▶ _SELECTED PASSAGE_:
◇ ◇ ◇ ◇ ◇ ◇ ◇

Visit at the Estonian academy of sciences

Topic: Speech

Tallinn/Estonia, , 23 August 2017

Federal President Frank-Walter Steinmeier at the visit at the Estonian academy of sciences in Tallinn on 23 August: "We should not be bound by our chequered history. Quite the opposite: our history should keep us unbound, so that we do not repeat past mistakes and make wrong turns. The future will lead us down new and better paths."

Federal President Frank-Walter Steinmeier holds a speech at the Estonian academy of sciences in Tallinn on the occasion of his  visit to Estonia

"Germany and Estonia – a chequered history, a common future"

I. A European day of remembrance

Today is 23 August – and I am pleased to be able to spend this day here with you. I am happy and grateful that you, the people of Estonia, welcome us Germans as friends on this day.

Today is 23 August. It is on this day that the weight of history can be felt in a very profound way.

This day reminds us that we are friends, and that friendship between nations and peoples must never be taken for granted. That friendship was often achieved through great hardship – and must be nurtured with great care. Nothing deserves our careful attention more than friendship between the peoples of the European Union.

However, this day also stands for the hope that animosity between nations and peoples is not set in stone either. It stands for the hope that freedom can ultimately prevail, and that the rule of law can assert itself.

History is never cut and dried, and memory is a complicated affair.

This also applies to the long and chequered history that Estonians and Germans share with each other, and it particularly holds true for 23 August. Seventy-eight years ago, Nazi Germany and the Soviet Union made a pact, splitting East-Central Europe between them. As the poet Tomas Venclova noted, this forced political leaders in the Baltic states to choose between Hitler, Stalin and death, with one choice not necessarily precluding the others. 23 August marked the beginning of the darkest chapter in your country’s history – and precisely 50 years on, it became clear that this darkness was about to end. On 23 August 1989, hundreds of thousands of people in Estonia, Latvia and Lithuania formed a human chain and embarked on the Baltic Way to freedom and national sovereignty.

23 August is a multi-faceted day of remembrance. Maybe that is what makes it particularly suitable as a European day of remembrance. That is how the day is commemorated here in Estonia and I believe this aspect deserves much more prominence in our collective memory, also in Germany.

I am certain that the more we tackle the task of multi-faceted remembrance not only within our national bubbles, but as a community, the more valuable our lessons from history will be. Today, I want to talk with you about the lessons we can draw for our common future.

II. The power of freedom

The first message I hear loud and clear here in Tallinn is about the power of freedom – a power that no inhumane ideology or totalitarian rule can put in chains forever. For me, the strongest image of this day is not the handshake between two cynical foreign ministers serving their respective dictators, but the hundreds of thousands of hands clasped in a show of bravery in 1989. The human chain extended from here to Vilnius. Above all, it was a singing and resonant human chain.

◇ ◇ ◇ ◇ ◇ ◇ ◇

▶ _EXTRACTED DATA_:
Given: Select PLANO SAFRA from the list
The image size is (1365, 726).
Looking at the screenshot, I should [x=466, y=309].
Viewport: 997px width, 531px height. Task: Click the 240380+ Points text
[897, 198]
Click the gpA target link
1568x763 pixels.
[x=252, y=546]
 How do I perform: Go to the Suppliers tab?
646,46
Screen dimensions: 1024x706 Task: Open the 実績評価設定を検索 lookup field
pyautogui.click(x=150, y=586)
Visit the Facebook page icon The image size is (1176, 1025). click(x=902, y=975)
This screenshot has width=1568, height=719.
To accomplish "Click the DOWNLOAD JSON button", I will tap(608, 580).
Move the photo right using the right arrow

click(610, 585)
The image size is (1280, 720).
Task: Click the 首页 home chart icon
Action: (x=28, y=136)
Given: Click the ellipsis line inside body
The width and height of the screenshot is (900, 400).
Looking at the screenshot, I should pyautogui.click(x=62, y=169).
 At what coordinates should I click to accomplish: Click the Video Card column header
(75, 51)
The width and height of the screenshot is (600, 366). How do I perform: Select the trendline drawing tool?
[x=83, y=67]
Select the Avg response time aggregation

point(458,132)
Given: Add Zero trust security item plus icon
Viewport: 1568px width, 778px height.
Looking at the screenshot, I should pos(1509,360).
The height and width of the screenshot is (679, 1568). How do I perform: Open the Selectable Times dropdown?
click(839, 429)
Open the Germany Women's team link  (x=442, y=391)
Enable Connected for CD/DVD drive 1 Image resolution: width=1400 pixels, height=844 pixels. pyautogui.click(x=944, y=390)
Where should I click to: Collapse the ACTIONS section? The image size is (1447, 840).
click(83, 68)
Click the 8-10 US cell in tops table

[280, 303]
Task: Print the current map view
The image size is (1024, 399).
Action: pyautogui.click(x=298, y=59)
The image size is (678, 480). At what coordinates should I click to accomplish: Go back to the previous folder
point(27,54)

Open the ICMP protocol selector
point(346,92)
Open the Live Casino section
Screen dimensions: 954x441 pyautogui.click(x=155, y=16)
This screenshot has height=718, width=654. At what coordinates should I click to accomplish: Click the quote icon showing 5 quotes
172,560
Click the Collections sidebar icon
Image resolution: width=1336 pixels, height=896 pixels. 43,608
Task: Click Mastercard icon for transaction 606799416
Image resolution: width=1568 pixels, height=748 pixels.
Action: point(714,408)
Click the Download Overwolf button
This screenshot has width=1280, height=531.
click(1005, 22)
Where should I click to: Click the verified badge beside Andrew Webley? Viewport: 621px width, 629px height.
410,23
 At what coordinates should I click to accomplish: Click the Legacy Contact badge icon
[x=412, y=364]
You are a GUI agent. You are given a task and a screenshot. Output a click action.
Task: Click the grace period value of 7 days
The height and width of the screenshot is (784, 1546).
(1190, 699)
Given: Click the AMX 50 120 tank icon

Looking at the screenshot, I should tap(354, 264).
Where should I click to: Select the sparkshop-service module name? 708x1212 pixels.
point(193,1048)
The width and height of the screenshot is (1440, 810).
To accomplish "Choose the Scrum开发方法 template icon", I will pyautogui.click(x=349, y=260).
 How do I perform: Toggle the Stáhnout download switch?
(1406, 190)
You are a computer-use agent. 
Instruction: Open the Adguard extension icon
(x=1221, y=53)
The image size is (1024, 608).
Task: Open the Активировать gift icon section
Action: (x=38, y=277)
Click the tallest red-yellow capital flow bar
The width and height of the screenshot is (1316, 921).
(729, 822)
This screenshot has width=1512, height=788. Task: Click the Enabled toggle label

◇ ◇ ◇ ◇ ◇ ◇ ◇

▶ _LIST OF TASKS_:
- A) In the speech, which poet is quoted as noting that Baltic political leaders had to choose between Hitler, Stalin and death?
- B) Rewrite the part of the speech between "Tallinn/Estonia, , 23" and "very profound way.", inclusive, putting "deep" in place of "profound".

▶ _ANSWERS BELOW_:
- A) Tomas Venclova

- B)
Tallinn/Estonia, , 23 August 2017

Federal President Frank-Walter Steinmeier at the visit at the Estonian academy of sciences in Tallinn on 23 August: "We should not be bound by our chequered history. Quite the opposite: our history should keep us unbound, so that we do not repeat past mistakes and make wrong turns. The future will lead us down new and better paths."

Federal President Frank-Walter Steinmeier holds a speech at the Estonian academy of sciences in Tallinn on the occasion of his  visit to Estonia

"Germany and Estonia – a chequered history, a common future"

I. A European day of remembrance

Today is 23 August – and I am pleased to be able to spend this day here with you. I am happy and grateful that you, the people of Estonia, welcome us Germans as friends on this day.

Today is 23 August. It is on this day that the weight of history can be felt in a very deep way.